Сколько времени прошло, Геннадий не знал. Часы стояли. Ночь тянулась бесконечно. Ему хотелось спать, но спать нельзя, потому что костер прогорает очень быстро, доски сухие, трещат, как порох, а без костра Герасим закоченеет. Он еще не просох как следует, лоб у него влажный. Может, температура? Холод собачий, и ветер этот, как с цепи сорвался.
К боли в ноге он притерпелся, боль была тупая, но не сильная…
Герасим открыл глаза.
— Чего не спишь? — спросил он.
— Так. Не спится что-то.
— А я угрелся, как все равно в бане. Хорошо. Сунь покурить.
Он взял папиросу и тут же уснул.
К утру стало теплей. А когда солнце поднялось над перевалом, Геннадий даже снял телогрейку. Он был весь вымазан глиной, весь с головы до ног, потому что вот уже почти сутки передвигался на четвереньках, а сейчас и на четвереньках больно.
— Ну как? — спросил он, заметив, что Герасим проснулся. — Легче?
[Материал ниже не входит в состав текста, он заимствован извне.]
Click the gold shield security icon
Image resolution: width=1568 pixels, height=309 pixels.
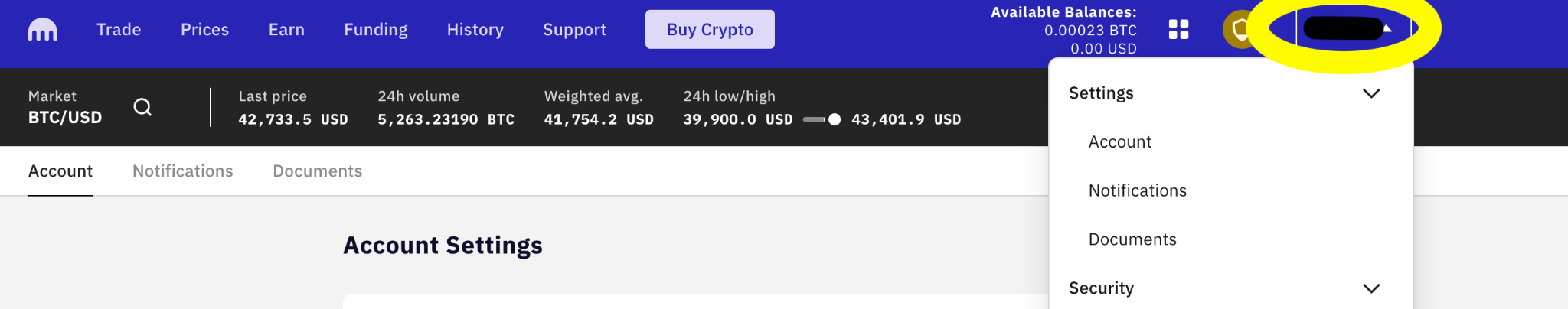[1241, 30]
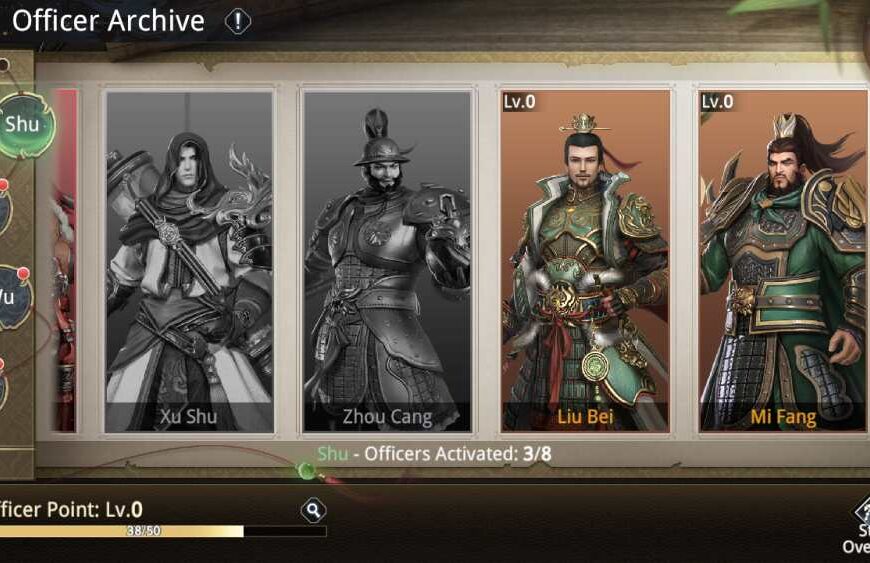
Task: Click the green bead scroll marker
Action: tap(306, 471)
— Порядок, Гена. Вода не спадает?
— Спадает, — соврал он.
— Завтра ребята выскочат. Им, наверное, что-нибудь скинули с «Аннушки». Или вертолет был. Нас сегодня тоже снимут.
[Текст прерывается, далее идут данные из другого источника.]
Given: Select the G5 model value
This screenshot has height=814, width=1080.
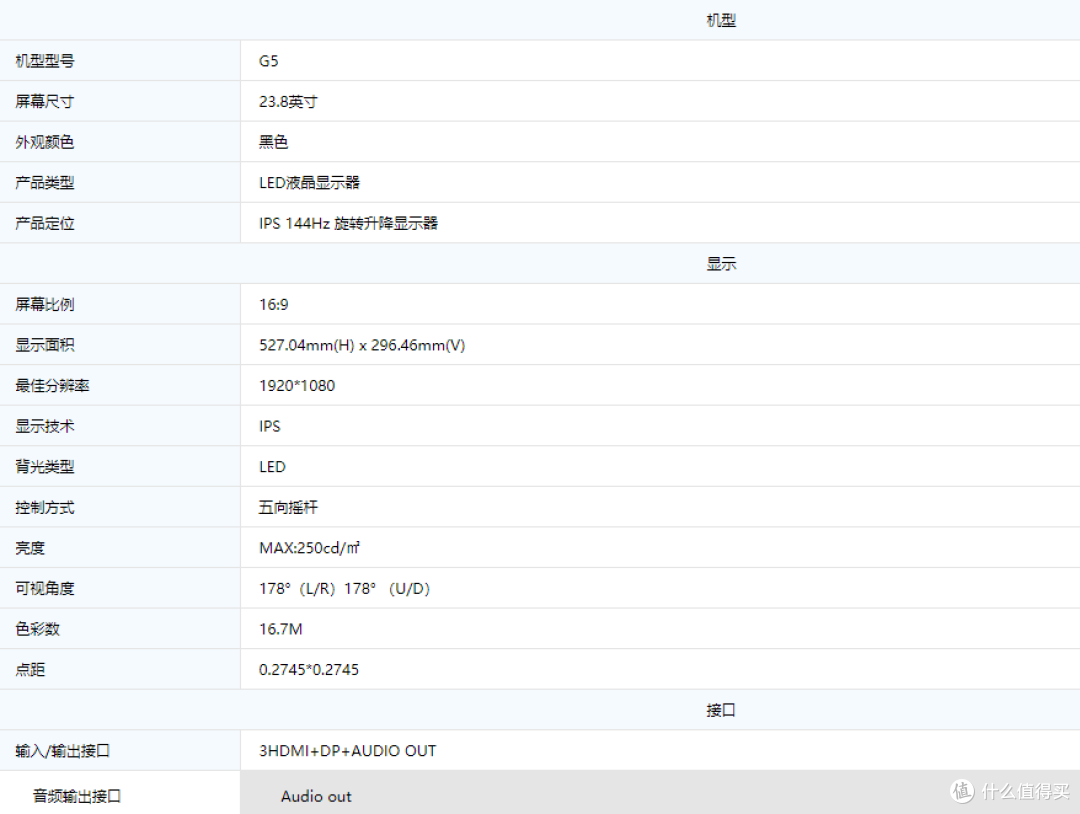Looking at the screenshot, I should click(x=268, y=61).
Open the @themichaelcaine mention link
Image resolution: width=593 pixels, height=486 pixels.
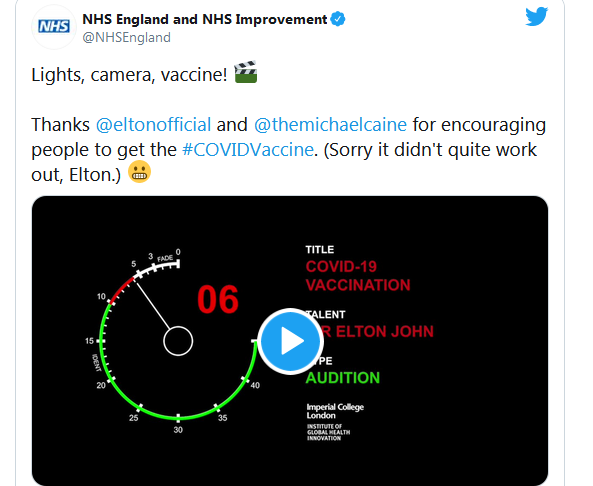(330, 124)
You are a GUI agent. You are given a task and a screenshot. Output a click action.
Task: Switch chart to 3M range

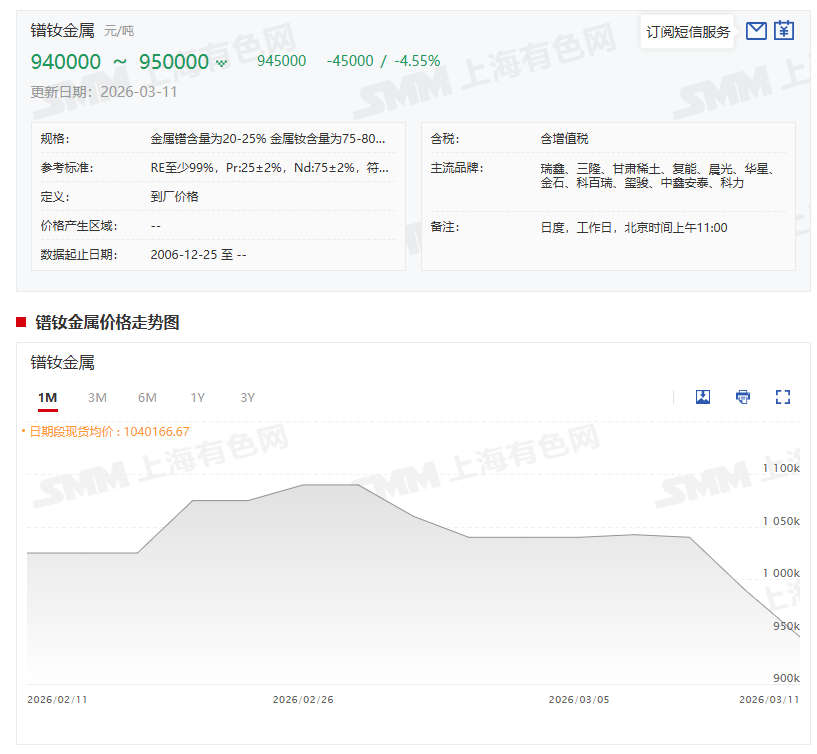(x=97, y=398)
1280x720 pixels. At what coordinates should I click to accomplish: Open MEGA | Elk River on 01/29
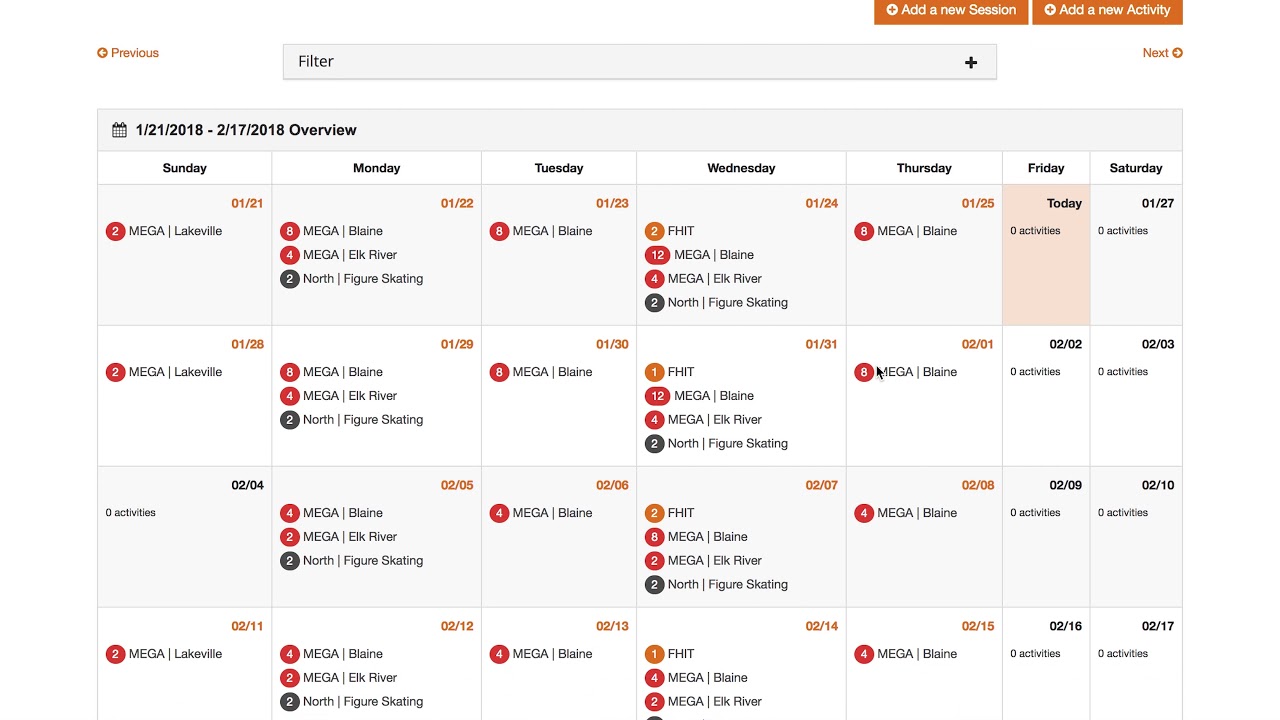pos(349,396)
— Ты, старина, молчи. Не разговаривай. Чаю тебе дать?
Он зачерпнул банку и по дороге пролил ее. Дорога была дальняя — целых восемь метров. Тело вдавливалось в жидкую глину. Вчера они сидели на холмике, за ночь холмик осел, и глина потекла. К вечеру вода подойдет совсем близко, и можно будет пить, не вставая с места…
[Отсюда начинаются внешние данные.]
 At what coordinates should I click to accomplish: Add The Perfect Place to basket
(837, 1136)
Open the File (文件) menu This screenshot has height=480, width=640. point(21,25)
И все-таки он не выдержал, тоже заснул ненадолго, а когда проснулся, вода уже плескалась у самых ног. Лучше было бы не просыпаться.
Интересно, как это будет? Очень страшно? Конечно, страшно, и глупо. Глупо — вот что страшно. Все равно что попасть под детский велосипед и разбиться насмерть. Черт! Неужели ничего нельзя? Где же все?
Кто — все? Ах, люди… Вот сейчас они кинутся тебя спасать. А какая им от этого выгода? Ох, Гена, перестань. Тошно. Но ведь это действительно все! Сейчас придет вода и приготовит два аккуратненьких трупа.
— Герасим!
Молчит. Спит, наверное. Или без сознания. Теперь уже все равно. По крайней мере так и не узнает, что помер. А может, он уже?.. Геннадий протянул руку и зацепил что-то скользкое и холодное. Веревка? Та самая веревка, которую Пифагор укрепил на пне.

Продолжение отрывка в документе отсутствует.